* _Page extract_:
+===+

# Pros and Cons for Investing in a Vacation Property



## Administrator (May 8, 2013)

If you have some extra money and you’re thinking about investing in a vacation property, take the time to consider the pros and cons. In many places, real estate prices and mortgage rates are at an all-time low which makes it an attractive option. Buying property is a major investment, however, and a risk – you need to consider all aspects of the decision before you make it. Here are some pros and cons to think about before investing in a vacation property:

*Pros for Buying a Vacation Home*

Buying property always comes with a certain degree of risk but a vacation property may be a more stable long-term investment, especially if it is located in a popular area with limited room for expansion (this increases demand and controls the supply). You can also rent your vacation home for additional income, if that is something that interests you. If you plan to keep the home vacant when you aren’t using it yourself, it can still deduct the interest on your mortgage as well as your property taxes from your annual gross income. 

Many people purchase vacation homes not just for their own use, but for the use of the whole family. A vacation home becomes a gathering place for friends and family and it may be more convenient to have a second home in a location you frequent rather than packing for a hotel every time. If you really like the location of your vacation home, it could even become your permanent home upon retirement. Buying your retirement home early and using it as a vacation property means that it could be paid off by the time you actually retire.

+===+

* _Goals_:
**a.** According to the vacation property article, why might a vacation home in a popular area with limited room for expansion be a more stable long-term investment?
**b.** Print the passage from the vacation property article starting at "Many people purchase" and ending at "you actually retire.".
**c.** Proceed with the vacation property article from the point where it stops.

[Element and text position data]
+===+

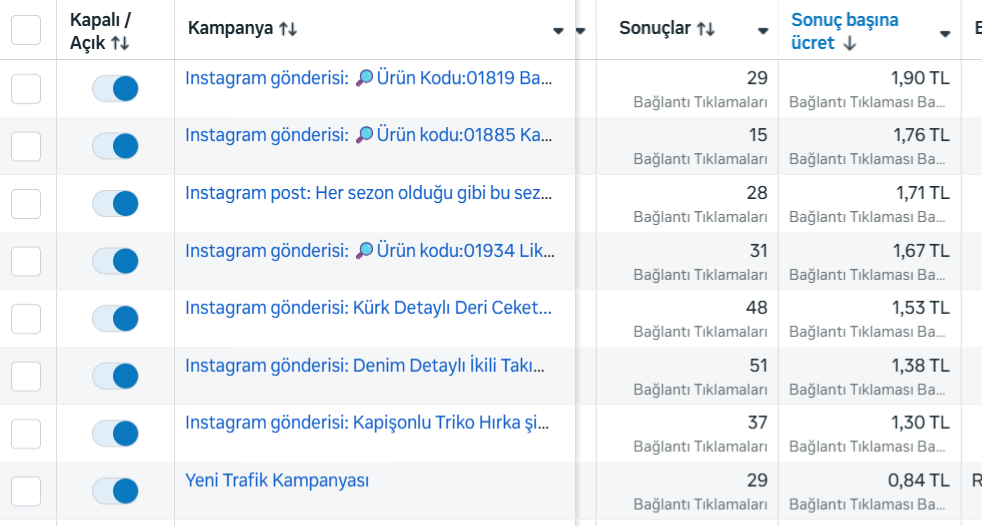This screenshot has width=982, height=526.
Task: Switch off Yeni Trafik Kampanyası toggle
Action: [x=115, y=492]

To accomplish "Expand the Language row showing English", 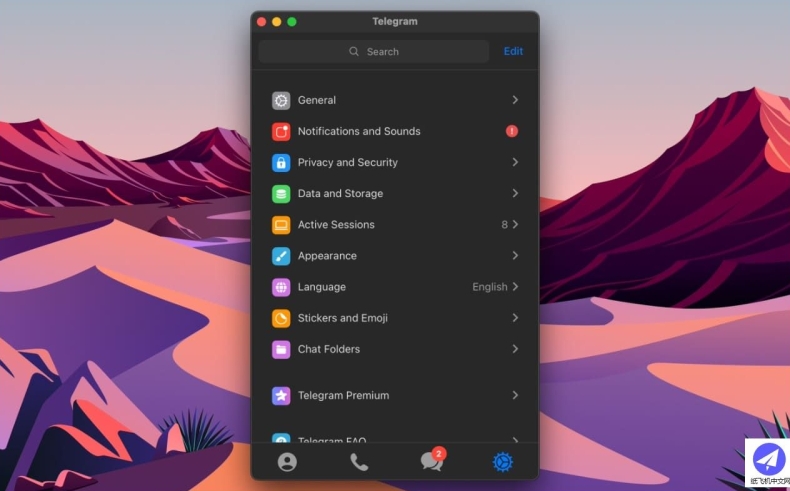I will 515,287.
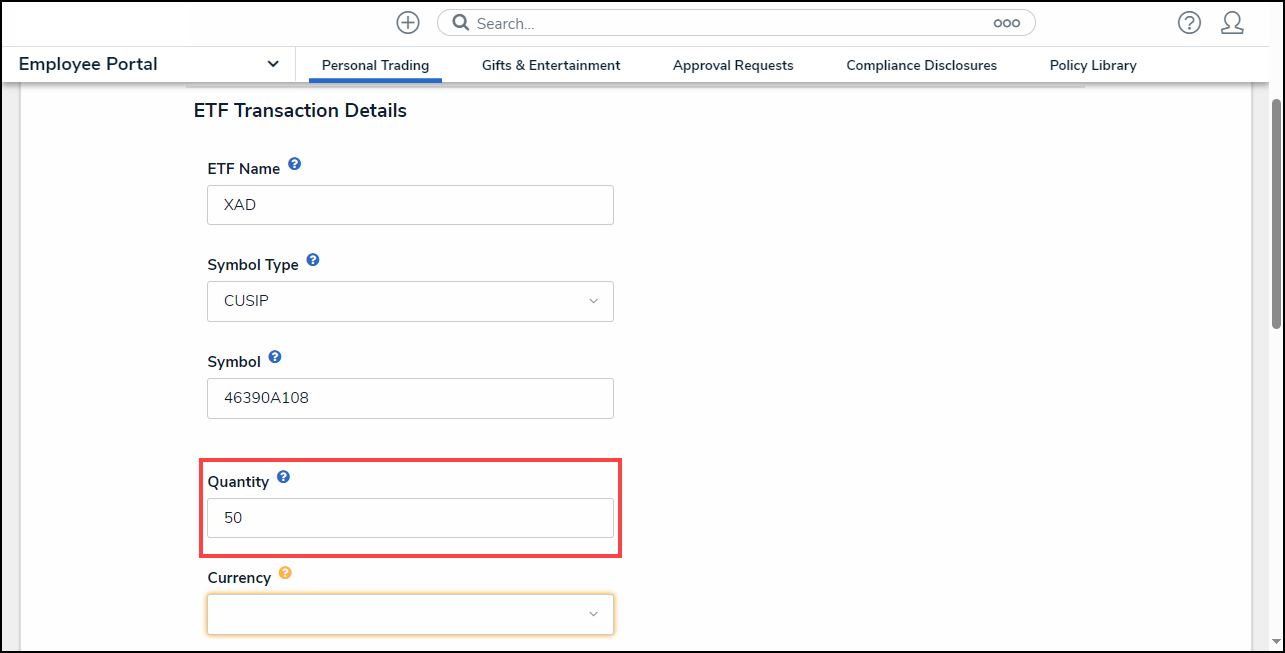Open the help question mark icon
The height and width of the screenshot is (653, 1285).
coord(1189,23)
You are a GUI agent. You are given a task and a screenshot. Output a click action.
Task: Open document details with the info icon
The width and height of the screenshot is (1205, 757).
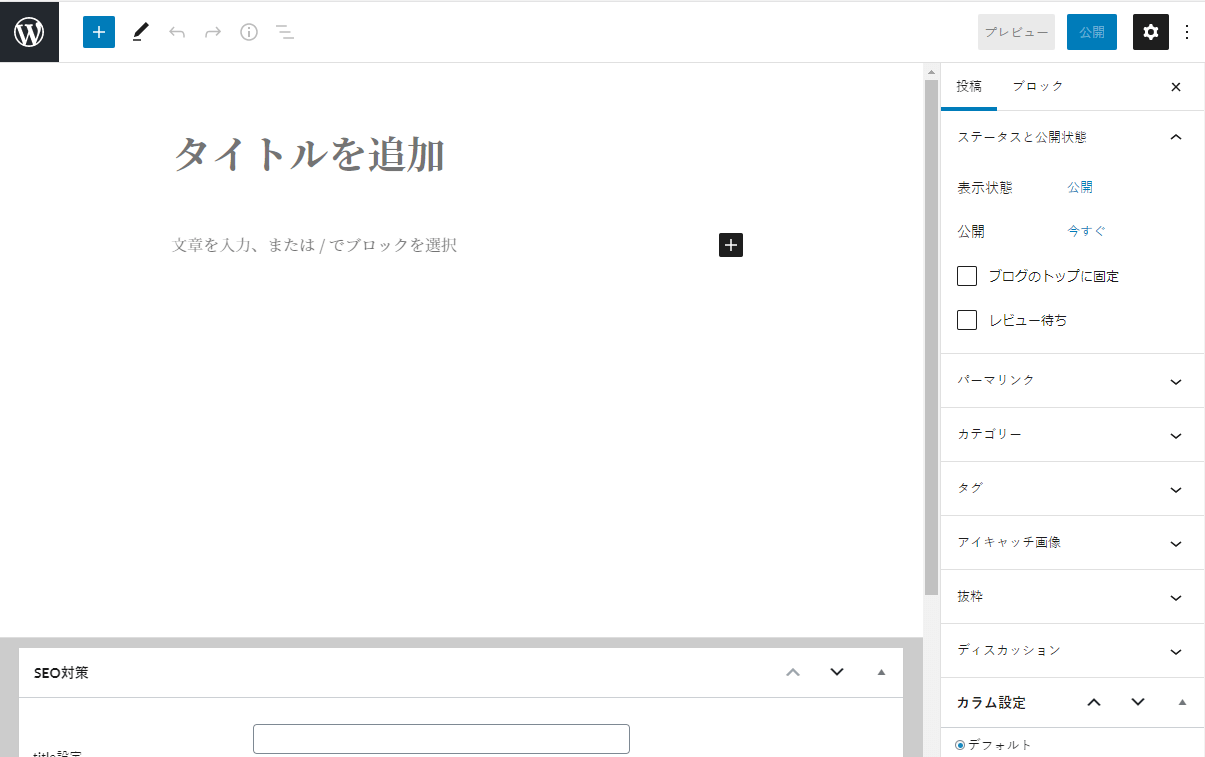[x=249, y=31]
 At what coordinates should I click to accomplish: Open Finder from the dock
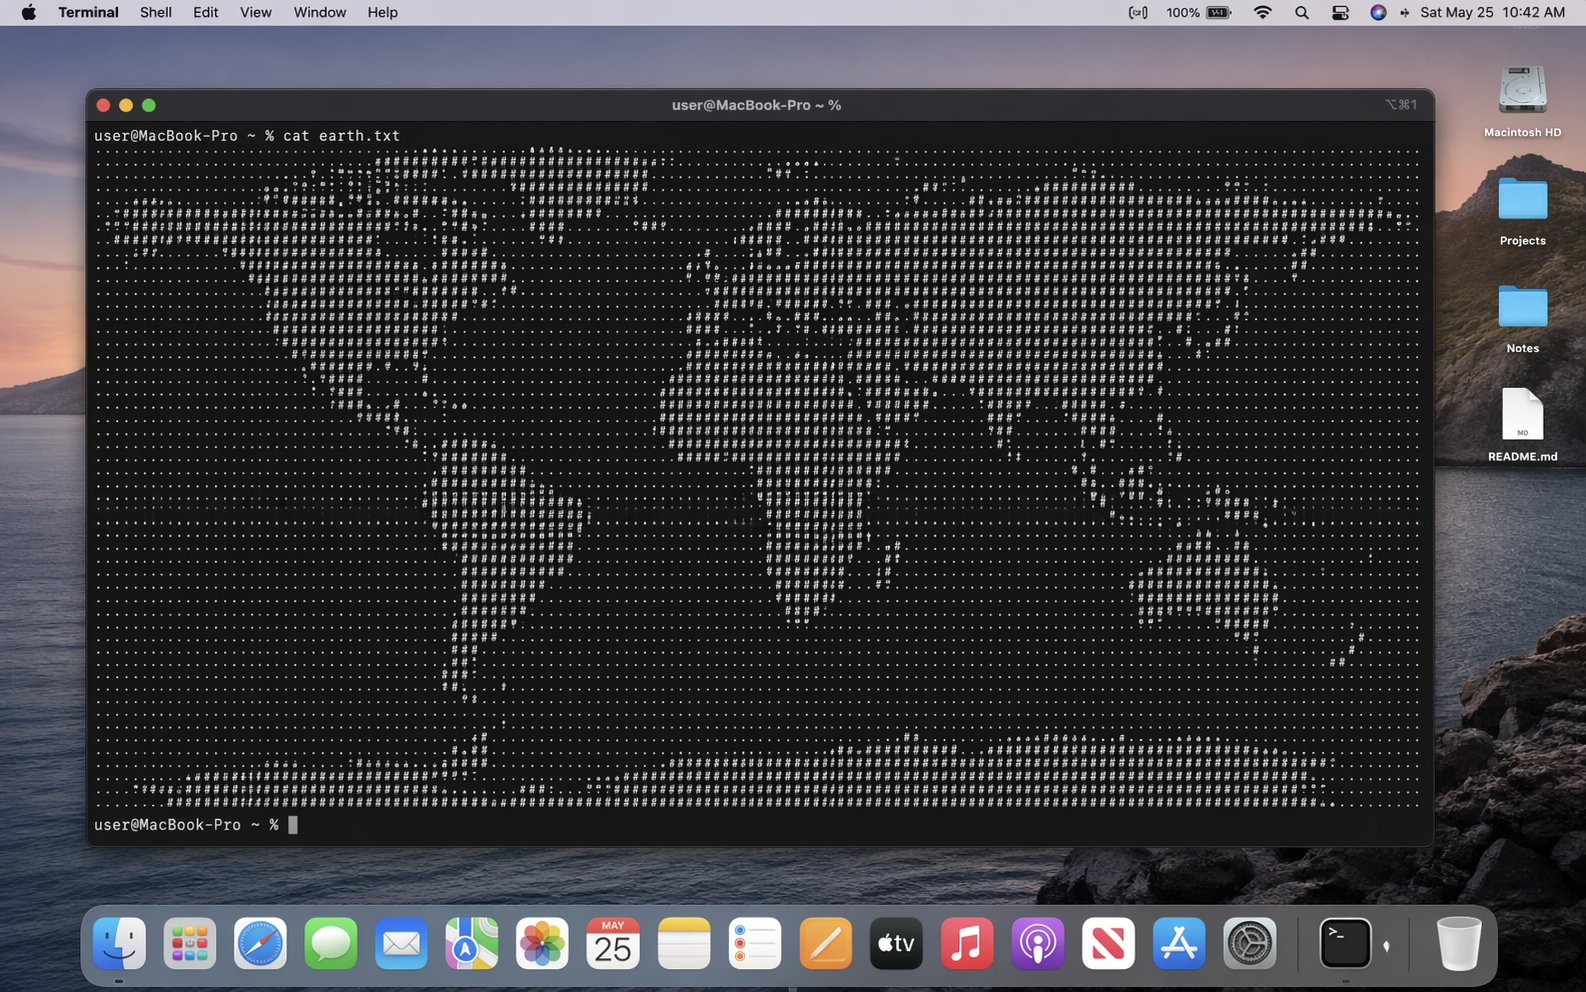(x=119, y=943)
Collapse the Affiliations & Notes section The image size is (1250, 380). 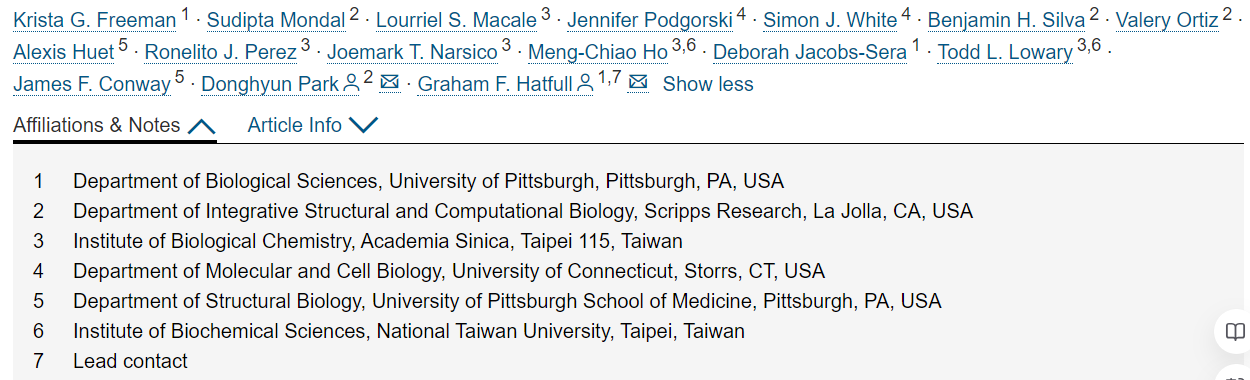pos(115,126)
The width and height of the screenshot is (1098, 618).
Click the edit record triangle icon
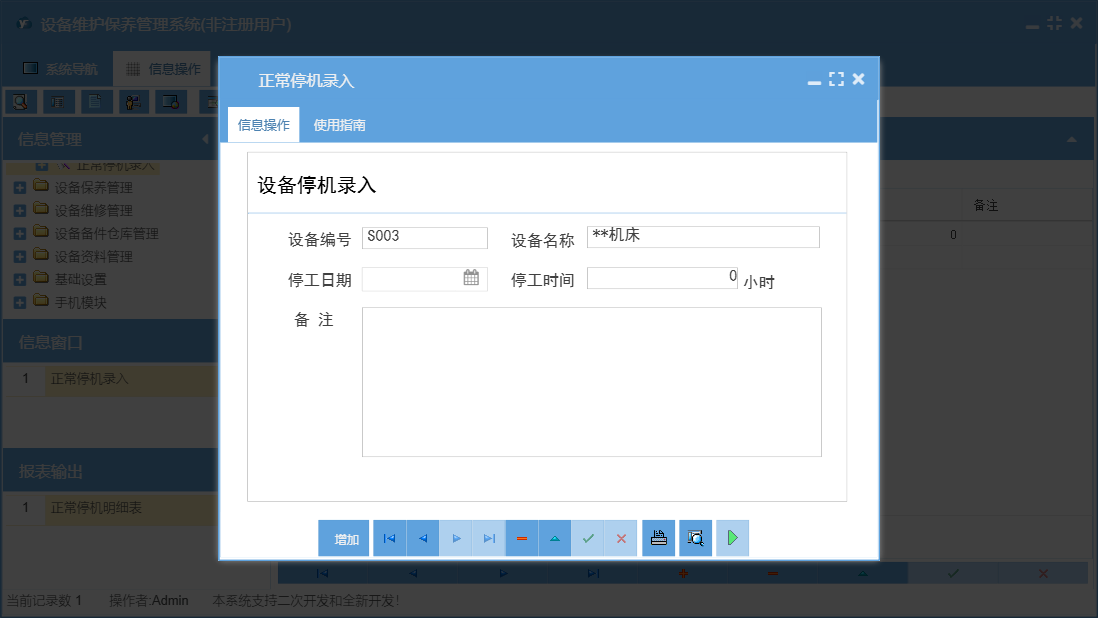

+===+

* _Exercise responses_:
**a.** Limited room for expansion in a popular area increases demand and keeps the supply in check. That makes such a property potentially a more stable long-term investment.

**b.**
Many people purchase vacation homes not just for their own use, but for the use of the whole family. A vacation home becomes a gathering place for friends and family and it may be more convenient to have a second home in a location you frequent rather than packing for a hotel every time. If you really like the location of your vacation home, it could even become your permanent home upon retirement. Buying your retirement home early and using it as a vacation property means that it could be paid off by the time you actually retire.

**c.**
*
Cons for Investing in a Vacation Property*

Though owning a vacation home can be great, it does come with some challenges and drawbacks. In many cases, people want a vacation home that is an improvement on their original home – this can translate into high prices and a high initial investment. You also have to consider that prices may be higher in locations where space is limited. When it comes to purchasing a vacation home, if you intend to make it a non-owner-occupied property, you might have to put down as much as 20% or 30% of the purchase price. If you add to that the cost of furnishing the property, it is a major investment.

Another potential challenge of owning a vacation property is keeping it well maintained. If you spend a lot of time in the home you may be able to do some of the work yourself and it will be easier to get a handyman or contractor in do bigger projects. If you don’t live there, you might have to make a special trip. You must also consider the travel time and the cost of travel to reach your vacation home as often as you plan to use it. 

Having a vacation home sounds great, but it is a major decision that requires plenty of thought. Keep the above pros and cons in mind as you think about this option and do plenty of research on your own. Whatever you end up deciding, you’ll know that it is the right choice for you.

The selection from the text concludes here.